START Supplied entries
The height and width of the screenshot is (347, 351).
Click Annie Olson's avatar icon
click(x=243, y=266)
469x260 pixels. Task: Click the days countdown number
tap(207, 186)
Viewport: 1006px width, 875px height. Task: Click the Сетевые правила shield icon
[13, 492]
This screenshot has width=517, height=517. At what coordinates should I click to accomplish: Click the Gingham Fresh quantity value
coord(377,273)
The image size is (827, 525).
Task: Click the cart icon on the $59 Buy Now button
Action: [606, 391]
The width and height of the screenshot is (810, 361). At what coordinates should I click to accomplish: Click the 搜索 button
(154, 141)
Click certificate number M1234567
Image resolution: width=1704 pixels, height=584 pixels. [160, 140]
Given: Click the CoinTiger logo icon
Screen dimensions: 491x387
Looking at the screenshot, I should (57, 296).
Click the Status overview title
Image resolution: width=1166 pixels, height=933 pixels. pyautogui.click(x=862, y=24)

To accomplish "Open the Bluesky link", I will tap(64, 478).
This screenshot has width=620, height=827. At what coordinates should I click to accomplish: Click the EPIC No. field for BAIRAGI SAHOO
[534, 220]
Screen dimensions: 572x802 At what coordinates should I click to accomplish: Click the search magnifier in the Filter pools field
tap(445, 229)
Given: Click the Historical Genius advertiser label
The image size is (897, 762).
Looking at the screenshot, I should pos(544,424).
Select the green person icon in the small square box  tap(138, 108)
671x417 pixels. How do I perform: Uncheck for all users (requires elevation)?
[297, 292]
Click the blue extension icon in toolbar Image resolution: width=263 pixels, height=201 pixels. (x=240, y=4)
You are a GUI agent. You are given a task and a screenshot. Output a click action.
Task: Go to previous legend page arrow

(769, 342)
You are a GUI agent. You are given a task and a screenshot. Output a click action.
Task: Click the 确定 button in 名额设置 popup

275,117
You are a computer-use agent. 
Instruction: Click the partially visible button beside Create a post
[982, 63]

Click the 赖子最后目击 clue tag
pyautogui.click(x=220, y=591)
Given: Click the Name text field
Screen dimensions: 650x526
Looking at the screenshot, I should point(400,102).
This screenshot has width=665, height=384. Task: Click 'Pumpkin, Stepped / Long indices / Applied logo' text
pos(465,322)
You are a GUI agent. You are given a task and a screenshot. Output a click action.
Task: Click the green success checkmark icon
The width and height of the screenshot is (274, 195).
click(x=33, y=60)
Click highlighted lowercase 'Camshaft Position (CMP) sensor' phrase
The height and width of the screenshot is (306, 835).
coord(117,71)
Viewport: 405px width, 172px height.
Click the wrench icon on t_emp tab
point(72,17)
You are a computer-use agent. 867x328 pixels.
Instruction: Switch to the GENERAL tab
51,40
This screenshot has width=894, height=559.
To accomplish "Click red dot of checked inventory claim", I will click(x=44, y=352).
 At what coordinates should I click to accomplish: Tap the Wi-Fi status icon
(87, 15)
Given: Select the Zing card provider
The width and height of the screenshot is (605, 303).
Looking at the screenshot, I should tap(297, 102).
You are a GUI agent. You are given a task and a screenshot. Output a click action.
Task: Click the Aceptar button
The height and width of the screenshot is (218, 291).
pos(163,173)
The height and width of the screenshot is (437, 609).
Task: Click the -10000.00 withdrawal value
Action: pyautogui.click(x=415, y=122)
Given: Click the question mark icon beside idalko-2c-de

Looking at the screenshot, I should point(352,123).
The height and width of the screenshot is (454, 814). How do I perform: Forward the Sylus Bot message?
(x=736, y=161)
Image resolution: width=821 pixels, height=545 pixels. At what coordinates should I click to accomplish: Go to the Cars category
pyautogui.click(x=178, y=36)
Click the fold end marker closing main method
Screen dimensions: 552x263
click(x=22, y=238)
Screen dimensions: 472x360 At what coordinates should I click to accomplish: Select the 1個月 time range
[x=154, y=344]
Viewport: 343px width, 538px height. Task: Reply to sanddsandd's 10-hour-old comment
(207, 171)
END Supplied entries
# [Instructions for the task]
In full and word for word, write out the data above.

# [Output of the exercise]
The height and width of the screenshot is (347, 351).
Click Annie Olson's avatar icon
click(x=243, y=266)
469x260 pixels. Task: Click the days countdown number
tap(207, 186)
Viewport: 1006px width, 875px height. Task: Click the Сетевые правила shield icon
[13, 492]
This screenshot has width=517, height=517. At what coordinates should I click to accomplish: Click the Gingham Fresh quantity value
coord(377,273)
The image size is (827, 525).
Task: Click the cart icon on the $59 Buy Now button
Action: [606, 391]
The width and height of the screenshot is (810, 361). At what coordinates should I click to accomplish: Click the 搜索 button
(154, 141)
Click certificate number M1234567
Image resolution: width=1704 pixels, height=584 pixels. [160, 140]
Given: Click the CoinTiger logo icon
Screen dimensions: 491x387
Looking at the screenshot, I should (57, 296).
Click the Status overview title
Image resolution: width=1166 pixels, height=933 pixels. pyautogui.click(x=862, y=24)

To accomplish "Open the Bluesky link", I will tap(64, 478).
This screenshot has width=620, height=827. At what coordinates should I click to accomplish: Click the EPIC No. field for BAIRAGI SAHOO
[534, 220]
Screen dimensions: 572x802 At what coordinates should I click to accomplish: Click the search magnifier in the Filter pools field
tap(445, 229)
Given: Click the Historical Genius advertiser label
The image size is (897, 762).
Looking at the screenshot, I should pos(544,424).
Select the green person icon in the small square box  tap(138, 108)
671x417 pixels. How do I perform: Uncheck for all users (requires elevation)?
[297, 292]
Click the blue extension icon in toolbar Image resolution: width=263 pixels, height=201 pixels. (x=240, y=4)
You are a GUI agent. You are given a task and a screenshot. Output a click action.
Task: Go to previous legend page arrow

(769, 342)
You are a GUI agent. You are given a task and a screenshot. Output a click action.
Task: Click the 确定 button in 名额设置 popup

275,117
You are a computer-use agent. 
Instruction: Click the partially visible button beside Create a post
[982, 63]

Click the 赖子最后目击 clue tag
pyautogui.click(x=220, y=591)
Given: Click the Name text field
Screen dimensions: 650x526
Looking at the screenshot, I should point(400,102).
This screenshot has width=665, height=384. Task: Click 'Pumpkin, Stepped / Long indices / Applied logo' text
pos(465,322)
You are a GUI agent. You are given a task and a screenshot. Output a click action.
Task: Click the green success checkmark icon
The width and height of the screenshot is (274, 195).
click(x=33, y=60)
Click highlighted lowercase 'Camshaft Position (CMP) sensor' phrase
The height and width of the screenshot is (306, 835).
coord(117,71)
Viewport: 405px width, 172px height.
Click the wrench icon on t_emp tab
point(72,17)
You are a computer-use agent. 867x328 pixels.
Instruction: Switch to the GENERAL tab
51,40
This screenshot has width=894, height=559.
To accomplish "Click red dot of checked inventory claim", I will click(x=44, y=352).
 At what coordinates should I click to accomplish: Tap the Wi-Fi status icon
(87, 15)
Given: Select the Zing card provider
The width and height of the screenshot is (605, 303).
Looking at the screenshot, I should tap(297, 102).
You are a GUI agent. You are given a task and a screenshot. Output a click action.
Task: Click the Aceptar button
The height and width of the screenshot is (218, 291).
pos(163,173)
The height and width of the screenshot is (437, 609).
Task: Click the -10000.00 withdrawal value
Action: pyautogui.click(x=415, y=122)
Given: Click the question mark icon beside idalko-2c-de

Looking at the screenshot, I should point(352,123).
The height and width of the screenshot is (454, 814). How do I perform: Forward the Sylus Bot message?
(x=736, y=161)
Image resolution: width=821 pixels, height=545 pixels. At what coordinates should I click to accomplish: Go to the Cars category
pyautogui.click(x=178, y=36)
Click the fold end marker closing main method
Screen dimensions: 552x263
click(x=22, y=238)
Screen dimensions: 472x360 At what coordinates should I click to accomplish: Select the 1個月 time range
[x=154, y=344]
Viewport: 343px width, 538px height. Task: Reply to sanddsandd's 10-hour-old comment
(207, 171)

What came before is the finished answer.